Abstract

Glucagon-like peptide 1 (GLP-1), an incretin hormone that has clinically been used to treat type 2 diabetic patients, may cause diuresis and natriuresis. However, the mechanism of GLP-1 effects on the kidney is largely unknown. We test the hypothesis that GLP-1 increases afferent renal nerve activity (ARNA) and renal sodium excretion by activation of the transient receptor potential vanilloid 1 (TRPV1) channels expressed in afferent renal nerves innervating the kidney. Exendin-4 (Ex4, 3*10-7M), a GLP-1 receptor agonist perfused into the left renal pelvis, increased ipsilateral ARNA in wild type (WT) mice when compared to TRPV1-null mutant (TRPV1–/–) mice (ARNA % integrated activity, WT:160±22 vs TRPV1-/-: 109±5, p<0.05). Ex4-induced increases in ARNA in WT mice were abolished by capsazepine, a selective antagonist of TRPV1, or by RP67580, a selective antagonist of the neurokinin 1 (NK1) receptor, but not by calcitonin-gene related peptide (CGRP)8-37, a selective antagonist of the CGRP receptor pre-perfused into the renal pelvis. Ex4 increased substance P (SP) and CGRP release from the renal pelvis isolated from WT but not TRPV1-/- mice.

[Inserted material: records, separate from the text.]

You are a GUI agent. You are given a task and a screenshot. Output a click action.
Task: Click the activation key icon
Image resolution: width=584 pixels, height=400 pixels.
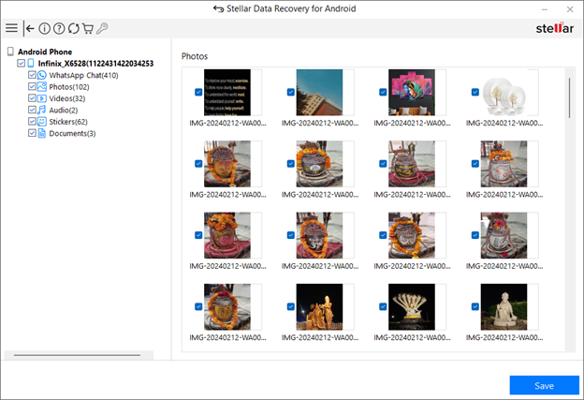(101, 28)
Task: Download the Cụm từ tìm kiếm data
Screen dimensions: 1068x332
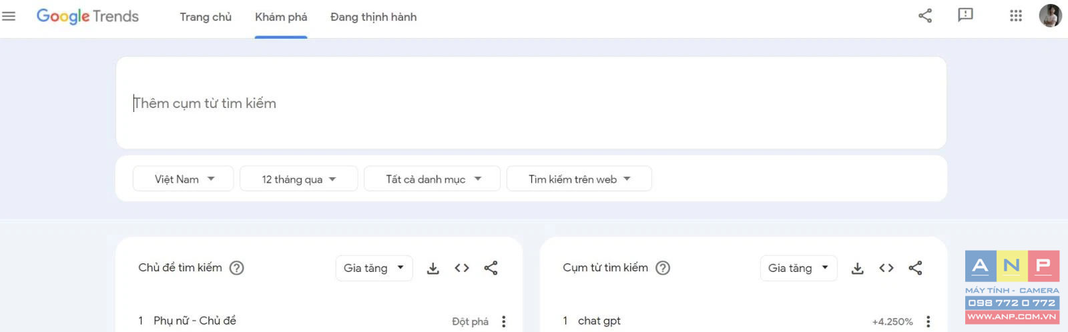Action: click(858, 268)
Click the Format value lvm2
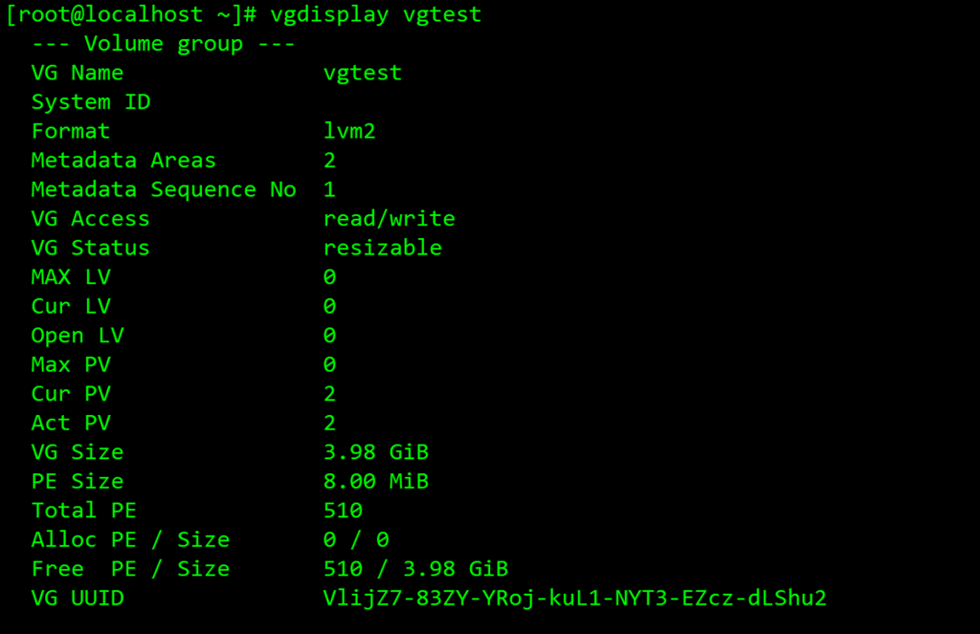Screen dimensions: 980x634 pyautogui.click(x=349, y=131)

Ex4-induced increases in SP and CGRP in WT mice were prevented by Ex9-39, a GLP-1 receptor antagonist, 2,5-dideoxyadenosine, an adenylate cyclase inhibitor (ACI), and brefeldin A (BFA), an EPAC inhibitor, or attenuated by bisindolylmaleimide I (BIM) , a PKC inhibitor, and H89, a PKA inhibitor. Wortmannin (Wort), a PI3K inhibitor, had no effect on Ex4-induced SP or CGRP release. Acute Ex4 treatment (3ug/kg, i.p.) increased renal sodium excretion in both strains with greater degree of increases in WT compared to TRPV1-/- mice (increased % rate, WT: 160±36 vs. TRPV1-/-: 82±7, p<0.05). Thus, our data show that Ex4 increases ARNA, renal SP and CGRP release, and urinary sodium excretion in WT mice, and these functions of Ex4 are impaired in TRPV1-/- mice. These data indicate that Ex4-induced enhancement of ARNA and natriuresis attributes to, at least in part, activation of TRPV1-positive afferent nerves possibly via stimulating the GLP-1R/cAMP-PKA/PKC-TRPV1/SP pathway.